# Trouble joining wireless router



## Jr_Boogaloo (Nov 12, 2011)

Hope someone can help me out with this cuz I'm seriously stumped at what could be wrong. I'll start off by explaining what I did. I needed to get into my routers config page but didn't know the pw and the original person who set it up forgot it, so I pressed the reset button on the back of the router. After setting up the wireless network again I'm having trouble connecting to it now. At first I couldn't get the Touchpad to connect, it would say connected but the wifi bars were still grayed out. I don't know what i did, but eventually it started working. What I can't get to connect are cell phones. I have a Galaxy S II and an iphone and both won't seem to connect even tho the network shows up.

I have a Linksys Cisco WRT-400N.
Both 5 and 2.4GHz SSID broadcast are enabled
Both network mode is set to Mixed
Channel Width - Auto (20 or 40MHz)
Security Mode - WPA2 Personal
Encryption - WPA-TKIP or WPA2-AES

I'm on dynamic IP

No matter what I do, it won't connect. I've even tried setting it to WEP and still nothing. The weird thing is that it did connect once, but it only stayed connected for less than a minute. And when I looked at the wifi ip, it wasn't 192.168.1.1xx (what it used to always be). After that short connect I haven't been able to get anything out of it.

One thing I noticed is this is what i see on the Touchpad when I go to wifi settings....










Under DigitalExchange you see how it says "disabled"? I don't think it's supposed to say that. It doesn't connect automatically but when I click on the network and then "connect", it'll connect. I kinda think that because it says "disabled", thats whats keeping the phones from connecting. The router according to the TP is disabled?? I dunno....

How can I make it enabled? Or doesn't anyone know why it's only phones that arent able to connect but everything else can? PC, Touchpad, Ipad....those all have no problems. Hope someone can help me fix this. I'm so choked at resetting the stupid thing.... should've left it alone. Thanks for taking the time to read and hope someone can lend a hand


----------



## Jr_Boogaloo (Nov 12, 2011)

Nobody knows what could be wrong?


----------



## ro6666lt (Sep 2, 2011)

moved to android general. probably will get a response there. off-topic is just for chit-chat.


----------



## Jr_Boogaloo (Nov 12, 2011)

Mod can close this thread if you want. Got the issue resolved. Router had to be set at a certain MHz and channel.


----------

> [SET EXERCISE] Reproduce the router thread word for word, starting at "# Trouble joining" and ending at "network shows up.". This data comes from a separate, unrelated source.

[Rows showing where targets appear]
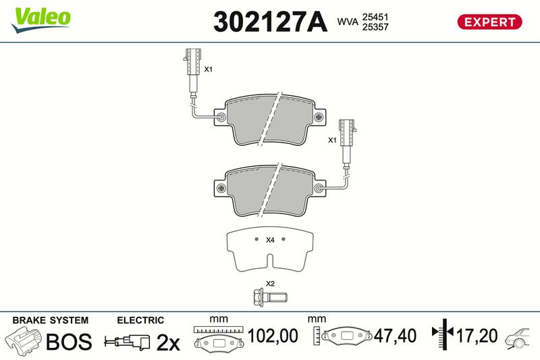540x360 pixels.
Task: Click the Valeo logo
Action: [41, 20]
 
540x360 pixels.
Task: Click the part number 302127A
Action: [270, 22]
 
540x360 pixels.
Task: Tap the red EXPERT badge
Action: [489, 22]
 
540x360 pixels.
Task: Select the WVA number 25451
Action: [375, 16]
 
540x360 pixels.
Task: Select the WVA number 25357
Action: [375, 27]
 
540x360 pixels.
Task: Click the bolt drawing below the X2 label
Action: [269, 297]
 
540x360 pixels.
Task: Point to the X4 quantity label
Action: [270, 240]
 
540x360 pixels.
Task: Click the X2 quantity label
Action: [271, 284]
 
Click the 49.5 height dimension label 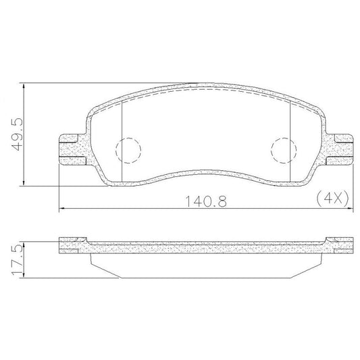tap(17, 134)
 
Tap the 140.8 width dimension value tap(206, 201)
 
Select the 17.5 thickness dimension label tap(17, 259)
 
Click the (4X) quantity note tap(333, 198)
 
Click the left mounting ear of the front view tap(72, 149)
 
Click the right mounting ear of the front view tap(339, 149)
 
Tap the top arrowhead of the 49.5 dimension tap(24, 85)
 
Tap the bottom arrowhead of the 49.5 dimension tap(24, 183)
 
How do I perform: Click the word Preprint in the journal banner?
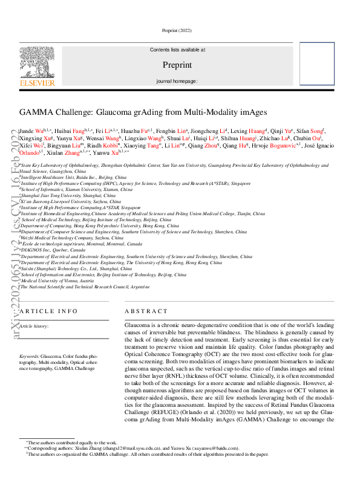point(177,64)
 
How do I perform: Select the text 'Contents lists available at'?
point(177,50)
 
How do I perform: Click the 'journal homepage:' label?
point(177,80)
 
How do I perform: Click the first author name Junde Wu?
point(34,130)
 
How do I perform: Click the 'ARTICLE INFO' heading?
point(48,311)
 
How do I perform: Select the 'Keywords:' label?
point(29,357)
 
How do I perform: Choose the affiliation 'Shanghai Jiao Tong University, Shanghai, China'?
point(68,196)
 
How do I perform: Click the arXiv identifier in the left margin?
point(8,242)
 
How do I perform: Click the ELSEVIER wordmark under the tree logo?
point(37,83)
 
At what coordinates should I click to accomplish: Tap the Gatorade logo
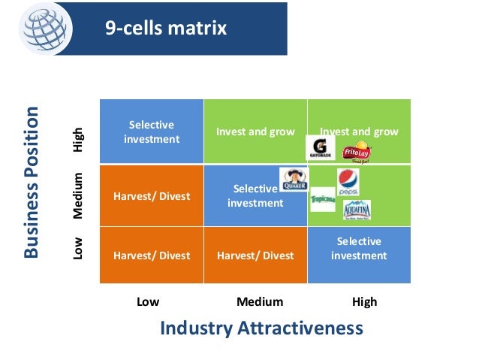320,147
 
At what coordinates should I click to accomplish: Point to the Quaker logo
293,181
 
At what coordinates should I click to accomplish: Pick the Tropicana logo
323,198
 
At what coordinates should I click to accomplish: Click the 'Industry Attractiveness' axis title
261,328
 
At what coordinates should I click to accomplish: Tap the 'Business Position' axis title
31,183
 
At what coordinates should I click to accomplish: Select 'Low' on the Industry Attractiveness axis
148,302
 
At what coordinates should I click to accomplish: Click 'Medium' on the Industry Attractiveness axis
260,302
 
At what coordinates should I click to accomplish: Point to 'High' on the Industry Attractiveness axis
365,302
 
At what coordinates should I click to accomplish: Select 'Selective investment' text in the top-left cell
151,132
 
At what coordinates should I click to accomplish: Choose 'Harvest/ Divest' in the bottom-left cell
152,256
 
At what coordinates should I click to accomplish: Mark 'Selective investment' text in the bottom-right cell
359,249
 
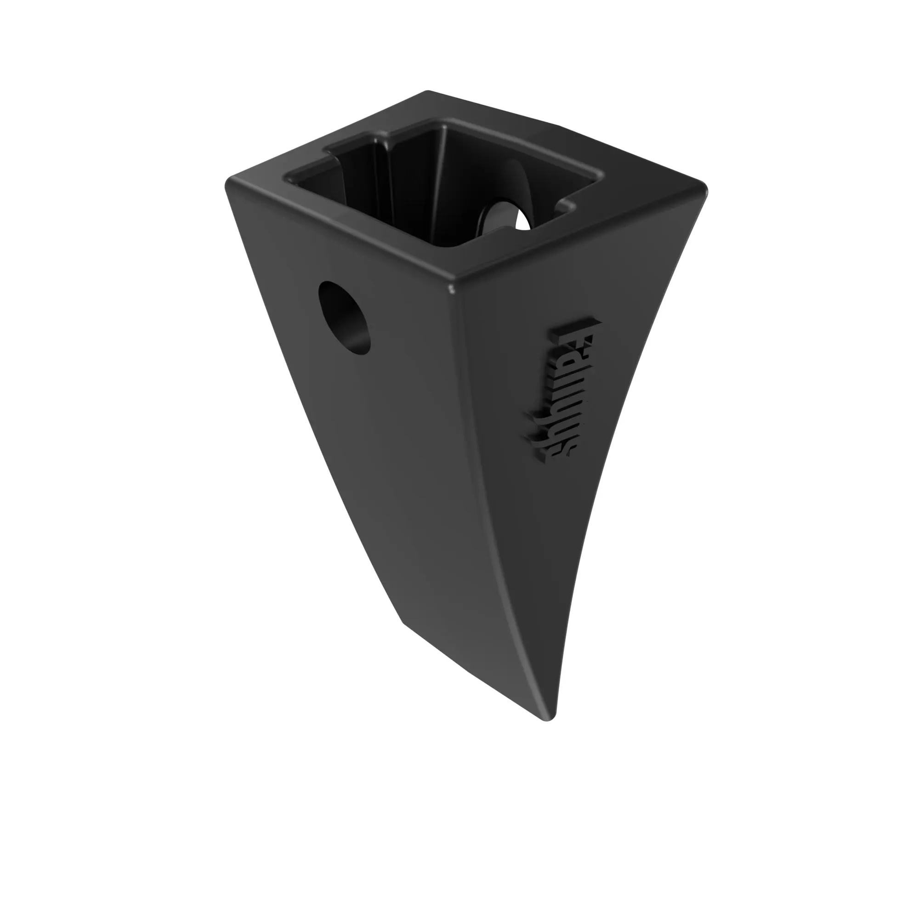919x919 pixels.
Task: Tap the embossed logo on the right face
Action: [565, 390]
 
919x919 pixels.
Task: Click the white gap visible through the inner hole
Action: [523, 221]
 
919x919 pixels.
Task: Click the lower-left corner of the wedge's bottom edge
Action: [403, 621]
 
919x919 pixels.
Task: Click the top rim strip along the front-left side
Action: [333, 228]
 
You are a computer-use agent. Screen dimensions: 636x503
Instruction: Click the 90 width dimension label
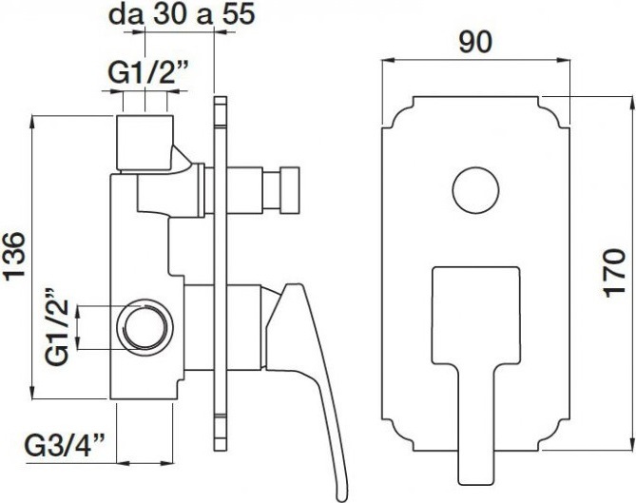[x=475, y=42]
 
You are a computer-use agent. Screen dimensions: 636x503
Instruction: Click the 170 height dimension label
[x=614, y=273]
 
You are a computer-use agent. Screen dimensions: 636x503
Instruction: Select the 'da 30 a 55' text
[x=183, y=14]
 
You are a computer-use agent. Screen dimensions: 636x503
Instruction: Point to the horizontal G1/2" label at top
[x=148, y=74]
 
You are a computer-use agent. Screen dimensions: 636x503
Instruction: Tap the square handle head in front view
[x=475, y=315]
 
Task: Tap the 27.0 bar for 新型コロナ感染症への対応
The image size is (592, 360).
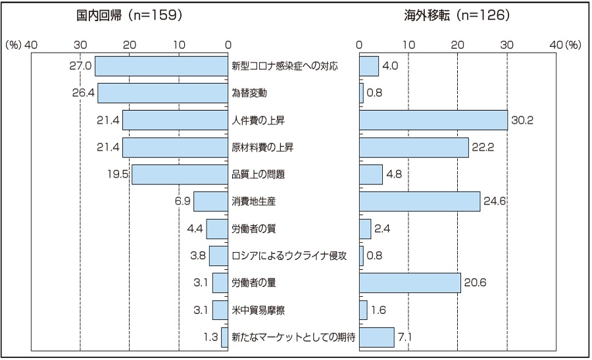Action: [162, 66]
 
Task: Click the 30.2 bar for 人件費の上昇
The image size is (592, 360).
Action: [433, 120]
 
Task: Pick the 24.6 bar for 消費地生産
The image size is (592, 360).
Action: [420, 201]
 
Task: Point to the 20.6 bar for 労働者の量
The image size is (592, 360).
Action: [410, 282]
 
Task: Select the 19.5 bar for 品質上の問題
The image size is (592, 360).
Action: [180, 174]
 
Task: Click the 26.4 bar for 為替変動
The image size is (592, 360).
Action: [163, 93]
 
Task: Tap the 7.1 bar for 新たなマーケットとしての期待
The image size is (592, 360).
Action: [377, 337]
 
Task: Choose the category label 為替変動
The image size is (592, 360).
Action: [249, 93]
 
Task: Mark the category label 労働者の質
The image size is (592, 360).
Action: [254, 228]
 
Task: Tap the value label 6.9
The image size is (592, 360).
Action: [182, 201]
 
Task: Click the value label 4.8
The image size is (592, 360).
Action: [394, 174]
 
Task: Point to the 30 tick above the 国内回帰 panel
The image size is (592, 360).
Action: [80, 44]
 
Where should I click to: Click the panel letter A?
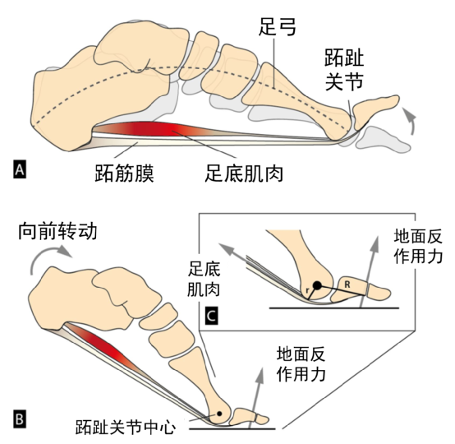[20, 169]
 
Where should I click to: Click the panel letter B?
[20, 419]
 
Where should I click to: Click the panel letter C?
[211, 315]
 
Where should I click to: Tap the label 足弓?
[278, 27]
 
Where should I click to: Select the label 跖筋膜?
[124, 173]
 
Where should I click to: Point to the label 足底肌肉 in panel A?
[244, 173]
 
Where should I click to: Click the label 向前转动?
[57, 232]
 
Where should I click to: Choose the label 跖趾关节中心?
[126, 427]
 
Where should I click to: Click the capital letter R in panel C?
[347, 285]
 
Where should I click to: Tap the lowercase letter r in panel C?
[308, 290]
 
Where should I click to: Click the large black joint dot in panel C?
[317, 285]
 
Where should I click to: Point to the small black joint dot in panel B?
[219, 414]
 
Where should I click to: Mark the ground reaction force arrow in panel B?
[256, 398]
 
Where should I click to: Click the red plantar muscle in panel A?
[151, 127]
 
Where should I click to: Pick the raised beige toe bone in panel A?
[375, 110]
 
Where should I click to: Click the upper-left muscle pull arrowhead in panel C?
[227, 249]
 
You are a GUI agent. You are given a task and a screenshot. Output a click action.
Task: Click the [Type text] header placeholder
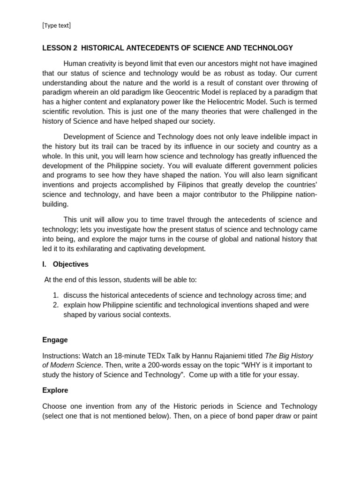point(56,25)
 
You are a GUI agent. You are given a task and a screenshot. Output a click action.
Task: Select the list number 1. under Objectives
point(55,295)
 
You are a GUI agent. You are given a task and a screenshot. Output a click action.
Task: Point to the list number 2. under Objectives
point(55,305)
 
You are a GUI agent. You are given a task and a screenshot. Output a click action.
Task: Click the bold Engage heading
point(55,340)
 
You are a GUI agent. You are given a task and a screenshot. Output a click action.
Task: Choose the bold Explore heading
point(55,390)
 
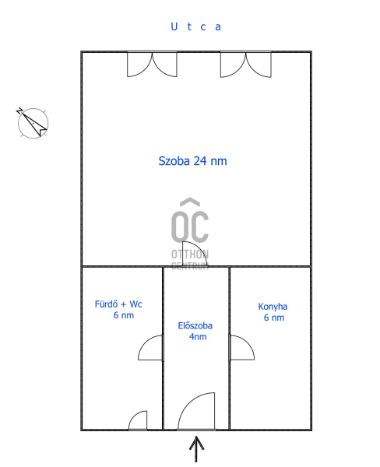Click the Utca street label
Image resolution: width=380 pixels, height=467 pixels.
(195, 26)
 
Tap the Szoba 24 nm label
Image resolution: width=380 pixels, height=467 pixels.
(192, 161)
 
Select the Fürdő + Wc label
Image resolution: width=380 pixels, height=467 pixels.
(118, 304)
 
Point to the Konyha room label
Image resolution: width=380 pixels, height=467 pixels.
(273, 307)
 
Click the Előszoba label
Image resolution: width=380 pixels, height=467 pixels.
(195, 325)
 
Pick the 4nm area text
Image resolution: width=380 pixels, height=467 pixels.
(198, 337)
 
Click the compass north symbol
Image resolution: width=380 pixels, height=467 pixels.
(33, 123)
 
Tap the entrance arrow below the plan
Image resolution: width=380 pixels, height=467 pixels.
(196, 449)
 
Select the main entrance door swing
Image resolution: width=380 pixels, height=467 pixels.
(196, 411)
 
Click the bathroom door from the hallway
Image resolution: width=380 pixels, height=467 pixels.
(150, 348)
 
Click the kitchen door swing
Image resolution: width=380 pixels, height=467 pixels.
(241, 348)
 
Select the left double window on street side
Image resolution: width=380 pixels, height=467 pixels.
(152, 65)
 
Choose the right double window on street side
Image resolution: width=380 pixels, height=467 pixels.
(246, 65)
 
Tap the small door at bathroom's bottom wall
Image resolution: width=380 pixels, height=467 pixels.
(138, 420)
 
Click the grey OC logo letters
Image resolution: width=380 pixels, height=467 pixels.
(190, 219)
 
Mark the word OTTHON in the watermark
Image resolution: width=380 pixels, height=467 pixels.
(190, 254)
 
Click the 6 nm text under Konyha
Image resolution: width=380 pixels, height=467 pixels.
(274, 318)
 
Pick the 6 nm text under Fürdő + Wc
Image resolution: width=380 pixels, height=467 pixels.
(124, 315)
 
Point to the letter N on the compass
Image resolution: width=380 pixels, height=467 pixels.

> [FULL RESPONSE]
# Trouble joining wireless router



## Jr_Boogaloo (Nov 12, 2011)

Hope someone can help me out with this cuz I'm seriously stumped at what could be wrong. I'll start off by explaining what I did. I needed to get into my routers config page but didn't know the pw and the original person who set it up forgot it, so I pressed the reset button on the back of the router. After setting up the wireless network again I'm having trouble connecting to it now. At first I couldn't get the Touchpad to connect, it would say connected but the wifi bars were still grayed out. I don't know what i did, but eventually it started working. What I can't get to connect are cell phones. I have a Galaxy S II and an iphone and both won't seem to connect even tho the network shows up.